▶ **Record excerpts**
============================================================
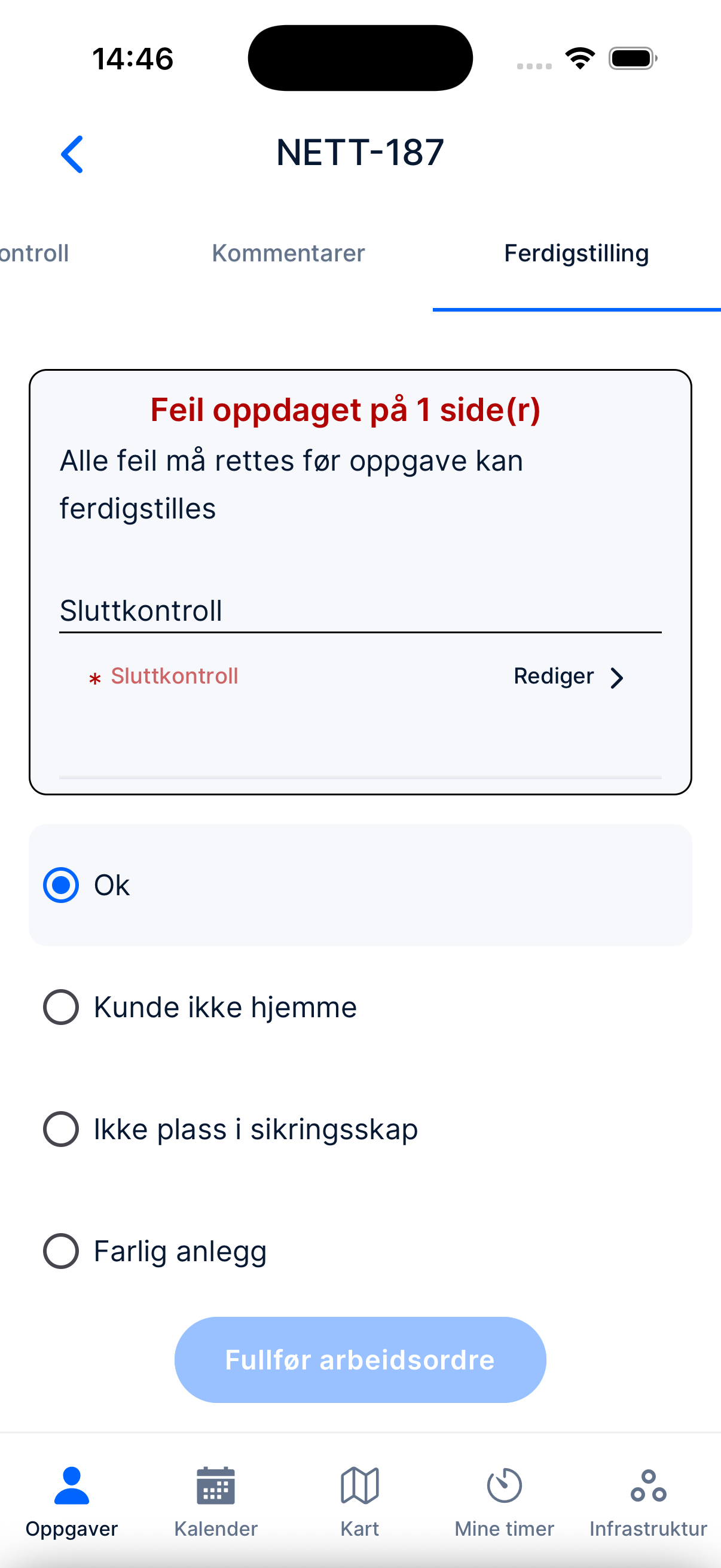Tap the Sluttkontroll section heading
The image size is (721, 1568).
pyautogui.click(x=141, y=611)
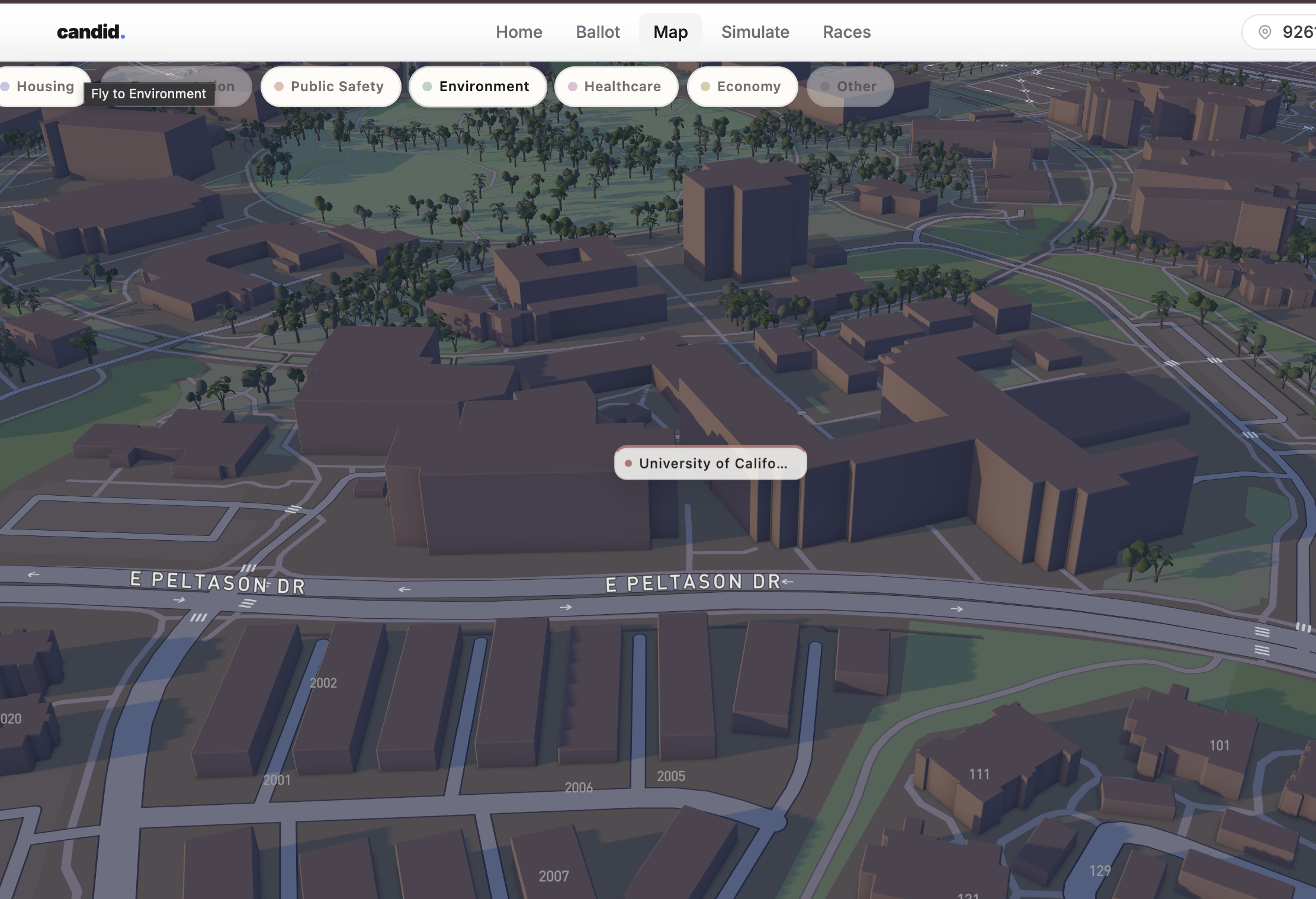
Task: Click the location pin icon
Action: point(1264,32)
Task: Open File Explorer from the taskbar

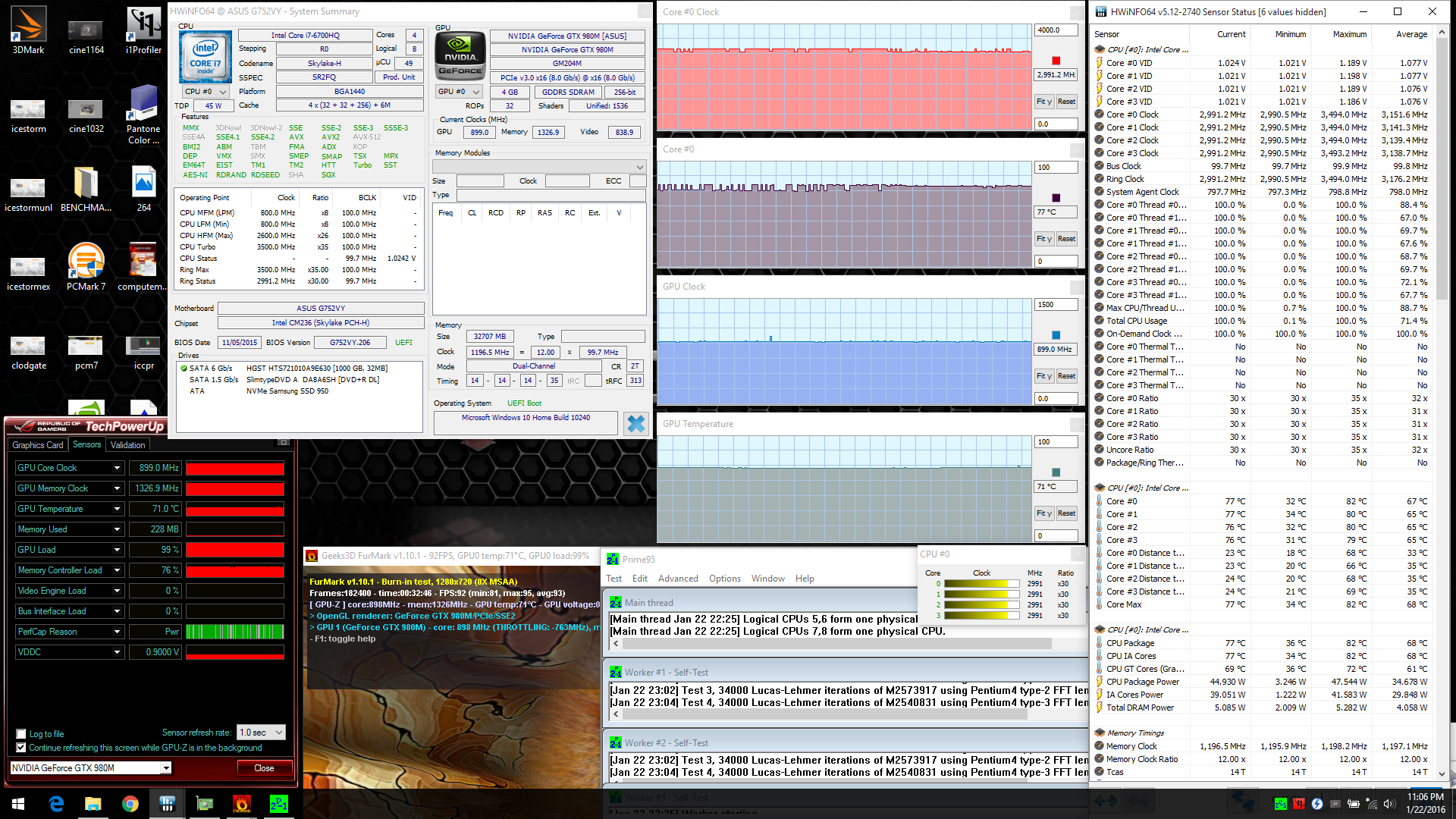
============================================================
▶ **Exercise description**
Pick out each line of the material above that contains the word "Task", and copy those lines.

▶ **Answer for this exercise**
Task: Click the location pin icon
Task: Open File Explorer from the taskbar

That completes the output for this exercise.